SUPPLIED MATERIAL —
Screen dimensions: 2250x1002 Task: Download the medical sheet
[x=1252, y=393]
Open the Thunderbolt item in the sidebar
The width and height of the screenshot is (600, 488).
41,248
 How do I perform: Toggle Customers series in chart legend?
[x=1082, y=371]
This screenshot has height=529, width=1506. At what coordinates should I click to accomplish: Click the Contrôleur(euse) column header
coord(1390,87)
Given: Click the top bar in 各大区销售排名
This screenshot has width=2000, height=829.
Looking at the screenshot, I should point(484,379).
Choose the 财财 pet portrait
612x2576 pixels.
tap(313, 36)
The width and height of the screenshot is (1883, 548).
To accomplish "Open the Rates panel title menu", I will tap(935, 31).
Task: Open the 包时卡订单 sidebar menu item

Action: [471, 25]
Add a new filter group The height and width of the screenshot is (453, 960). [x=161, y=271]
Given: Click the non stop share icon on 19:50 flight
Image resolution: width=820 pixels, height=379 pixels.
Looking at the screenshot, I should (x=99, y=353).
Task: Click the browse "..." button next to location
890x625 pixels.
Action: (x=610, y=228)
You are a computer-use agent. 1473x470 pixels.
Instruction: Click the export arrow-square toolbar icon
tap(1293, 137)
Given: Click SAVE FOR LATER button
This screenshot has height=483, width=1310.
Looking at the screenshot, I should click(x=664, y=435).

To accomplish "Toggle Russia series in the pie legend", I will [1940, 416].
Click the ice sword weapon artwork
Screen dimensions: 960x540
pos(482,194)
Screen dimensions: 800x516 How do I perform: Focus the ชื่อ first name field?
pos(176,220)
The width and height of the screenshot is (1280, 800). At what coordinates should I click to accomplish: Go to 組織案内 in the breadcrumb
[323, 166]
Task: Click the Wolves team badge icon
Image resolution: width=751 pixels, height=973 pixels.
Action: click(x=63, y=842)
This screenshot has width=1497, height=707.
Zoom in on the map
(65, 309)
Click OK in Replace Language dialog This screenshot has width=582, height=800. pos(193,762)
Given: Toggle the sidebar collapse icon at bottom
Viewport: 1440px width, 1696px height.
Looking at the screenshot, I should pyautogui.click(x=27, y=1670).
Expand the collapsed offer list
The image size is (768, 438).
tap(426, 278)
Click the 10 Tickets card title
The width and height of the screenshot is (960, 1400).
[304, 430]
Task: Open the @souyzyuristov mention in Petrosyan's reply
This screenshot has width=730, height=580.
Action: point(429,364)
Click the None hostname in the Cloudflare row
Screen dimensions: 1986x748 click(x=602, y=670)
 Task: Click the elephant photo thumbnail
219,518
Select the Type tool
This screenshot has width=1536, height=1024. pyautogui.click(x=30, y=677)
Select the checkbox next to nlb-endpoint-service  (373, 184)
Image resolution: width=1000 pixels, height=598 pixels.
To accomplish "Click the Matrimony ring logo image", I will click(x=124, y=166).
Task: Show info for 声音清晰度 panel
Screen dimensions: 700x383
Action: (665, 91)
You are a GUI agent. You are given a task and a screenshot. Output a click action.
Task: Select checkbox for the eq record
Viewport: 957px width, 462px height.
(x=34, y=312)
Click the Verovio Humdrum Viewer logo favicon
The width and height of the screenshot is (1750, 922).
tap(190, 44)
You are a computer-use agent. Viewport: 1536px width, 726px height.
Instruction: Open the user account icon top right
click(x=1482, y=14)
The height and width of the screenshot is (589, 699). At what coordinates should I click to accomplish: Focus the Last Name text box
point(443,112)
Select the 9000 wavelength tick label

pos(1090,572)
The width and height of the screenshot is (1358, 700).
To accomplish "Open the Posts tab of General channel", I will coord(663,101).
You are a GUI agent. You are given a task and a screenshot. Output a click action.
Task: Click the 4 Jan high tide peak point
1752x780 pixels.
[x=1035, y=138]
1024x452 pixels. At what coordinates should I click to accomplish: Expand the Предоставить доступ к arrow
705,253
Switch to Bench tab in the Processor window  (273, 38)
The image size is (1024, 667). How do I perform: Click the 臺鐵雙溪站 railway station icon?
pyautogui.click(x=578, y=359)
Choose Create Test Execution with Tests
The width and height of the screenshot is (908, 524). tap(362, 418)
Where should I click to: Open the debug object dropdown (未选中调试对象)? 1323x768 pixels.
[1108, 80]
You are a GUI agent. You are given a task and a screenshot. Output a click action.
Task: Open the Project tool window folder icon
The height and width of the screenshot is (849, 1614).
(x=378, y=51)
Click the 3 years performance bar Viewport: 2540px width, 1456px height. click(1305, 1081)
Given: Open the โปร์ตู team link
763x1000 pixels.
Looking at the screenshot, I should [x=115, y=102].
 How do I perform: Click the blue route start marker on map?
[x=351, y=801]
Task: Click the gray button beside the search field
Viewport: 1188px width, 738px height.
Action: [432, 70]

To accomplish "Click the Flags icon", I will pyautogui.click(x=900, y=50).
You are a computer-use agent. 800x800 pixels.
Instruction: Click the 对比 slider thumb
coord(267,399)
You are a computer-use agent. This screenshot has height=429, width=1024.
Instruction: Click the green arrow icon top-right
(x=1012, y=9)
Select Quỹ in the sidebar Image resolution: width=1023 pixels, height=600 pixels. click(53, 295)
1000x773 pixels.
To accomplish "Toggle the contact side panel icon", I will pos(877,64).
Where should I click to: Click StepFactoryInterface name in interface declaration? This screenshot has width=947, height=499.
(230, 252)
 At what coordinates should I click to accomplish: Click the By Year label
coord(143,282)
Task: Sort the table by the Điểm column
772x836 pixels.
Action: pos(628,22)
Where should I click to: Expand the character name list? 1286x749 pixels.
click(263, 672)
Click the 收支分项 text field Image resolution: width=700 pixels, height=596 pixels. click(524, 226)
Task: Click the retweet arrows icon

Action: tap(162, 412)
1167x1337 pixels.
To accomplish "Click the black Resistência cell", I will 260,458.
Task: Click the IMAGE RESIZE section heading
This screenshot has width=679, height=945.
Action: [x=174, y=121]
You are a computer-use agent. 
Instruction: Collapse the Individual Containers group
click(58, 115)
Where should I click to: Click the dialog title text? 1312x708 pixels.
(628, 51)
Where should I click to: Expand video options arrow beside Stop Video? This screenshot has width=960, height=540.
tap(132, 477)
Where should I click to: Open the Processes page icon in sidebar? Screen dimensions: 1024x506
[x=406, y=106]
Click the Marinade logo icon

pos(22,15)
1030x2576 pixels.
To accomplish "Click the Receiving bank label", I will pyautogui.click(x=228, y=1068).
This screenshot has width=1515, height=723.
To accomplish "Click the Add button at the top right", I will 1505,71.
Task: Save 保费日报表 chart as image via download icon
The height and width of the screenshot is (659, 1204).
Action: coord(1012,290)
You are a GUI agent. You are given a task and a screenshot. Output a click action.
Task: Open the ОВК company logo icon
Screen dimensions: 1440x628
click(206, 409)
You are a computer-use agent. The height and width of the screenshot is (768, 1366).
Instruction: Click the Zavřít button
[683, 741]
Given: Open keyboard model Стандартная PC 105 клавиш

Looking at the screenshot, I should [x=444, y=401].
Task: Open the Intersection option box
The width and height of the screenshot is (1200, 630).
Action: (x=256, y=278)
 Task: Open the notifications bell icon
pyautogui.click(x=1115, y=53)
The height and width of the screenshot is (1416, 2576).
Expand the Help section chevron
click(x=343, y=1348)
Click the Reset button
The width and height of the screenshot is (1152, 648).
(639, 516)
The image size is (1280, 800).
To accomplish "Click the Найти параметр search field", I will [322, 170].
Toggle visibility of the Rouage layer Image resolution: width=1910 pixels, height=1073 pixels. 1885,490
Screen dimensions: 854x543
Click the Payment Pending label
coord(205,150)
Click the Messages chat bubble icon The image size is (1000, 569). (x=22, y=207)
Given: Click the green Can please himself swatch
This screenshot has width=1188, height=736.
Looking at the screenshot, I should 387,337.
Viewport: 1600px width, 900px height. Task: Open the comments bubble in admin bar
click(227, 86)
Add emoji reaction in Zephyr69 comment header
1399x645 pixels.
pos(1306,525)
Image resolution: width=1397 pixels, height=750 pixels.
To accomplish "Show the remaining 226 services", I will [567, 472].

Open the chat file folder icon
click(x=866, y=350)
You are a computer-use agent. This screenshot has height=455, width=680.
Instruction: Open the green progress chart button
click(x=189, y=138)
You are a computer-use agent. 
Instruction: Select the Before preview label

REQUIRED WORK —
Reproduce, exactly as they stand in the data above, the lines from the one that holds "1752x780 pixels." to the one that holds "Given: Open the โปร์ตู team link", inclusive.

WRITTEN SOLUTION —
1752x780 pixels.
[x=1035, y=138]
1024x452 pixels. At what coordinates should I click to accomplish: Expand the Предоставить доступ к arrow
705,253
Switch to Bench tab in the Processor window  (273, 38)
The image size is (1024, 667). How do I perform: Click the 臺鐵雙溪站 railway station icon?
pyautogui.click(x=578, y=359)
Choose Create Test Execution with Tests
The width and height of the screenshot is (908, 524). tap(362, 418)
Where should I click to: Open the debug object dropdown (未选中调试对象)? 1323x768 pixels.
[1108, 80]
You are a GUI agent. You are given a task and a screenshot. Output a click action.
Task: Open the Project tool window folder icon
The height and width of the screenshot is (849, 1614).
(x=378, y=51)
Click the 3 years performance bar Viewport: 2540px width, 1456px height. click(1305, 1081)
Given: Open the โปร์ตู team link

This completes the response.